At the retreat I attended the day before I headed to the Festival of Faith and Writing, there were several contemplative sessions that were headed up by Ed.
In one of our last sessions before heading out for the evening, we were given several lines of different verses, and were to choose one to meditate on and to listen to what God wanted to speak to us about.
Previously in the day, we had already repeated and listened to Psalm 23 and it washed over us in lilting melody. Pieces of the verse had reverberated at that point, but this particular time of reflection had me pondering the first verse:
The Lord is my shepherd; I shall not want…
My mind stuck on the term ‘want’. I pondered what it might stand for.
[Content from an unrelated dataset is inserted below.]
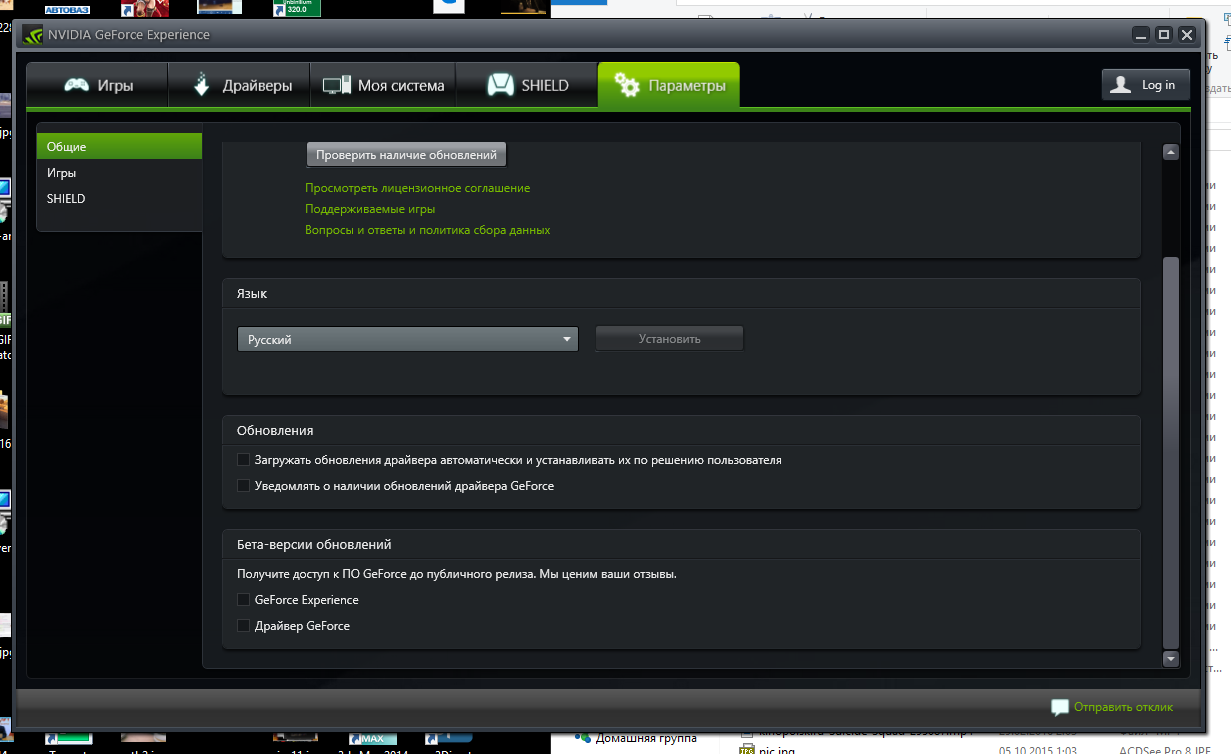The width and height of the screenshot is (1231, 754).
Task: Click the user profile icon beside Log in
Action: coord(1122,85)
If I ‘shall not want’ then it means that I will not lack, that i have more than enough, there is grace and mercy for my life, and that what is necessary will be taken care of.
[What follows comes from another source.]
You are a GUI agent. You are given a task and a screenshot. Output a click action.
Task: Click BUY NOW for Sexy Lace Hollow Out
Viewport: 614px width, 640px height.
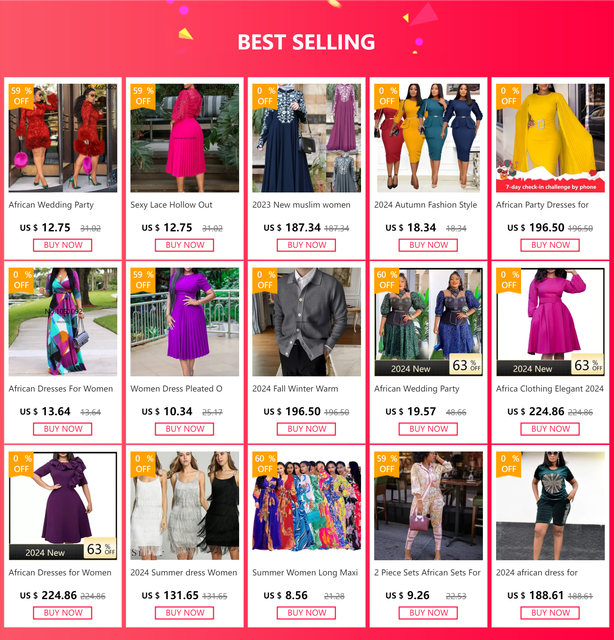(x=184, y=245)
I also thought about what ‘wanting’ might look like: to be focused too much on self, to feel a sense of scarcity and to fear.
As I focused on the term ‘want’ it seemed to resonate with me that it was an ‘aching hole’ that could only be filled by the One who alone knew what I needed, and knows what I need.
And then I was reminded that there was a ‘not’ that meant – He will provide, He knows and sees what I need and what I long for.
My heart pondered the idea of MY shepherd, how he hadn’t pawned off my soul and its wants to something/someone else. That he takes care of every one. He does so with everyone.
This is not a task for Him, but rather he does these things with a heart of love, a heart of direction for those he loves and holds dear.
There is also a sense of a heart of sacrifice in what has been given on our behalf, to render this gift available to us, that speaks to that wounded place of want.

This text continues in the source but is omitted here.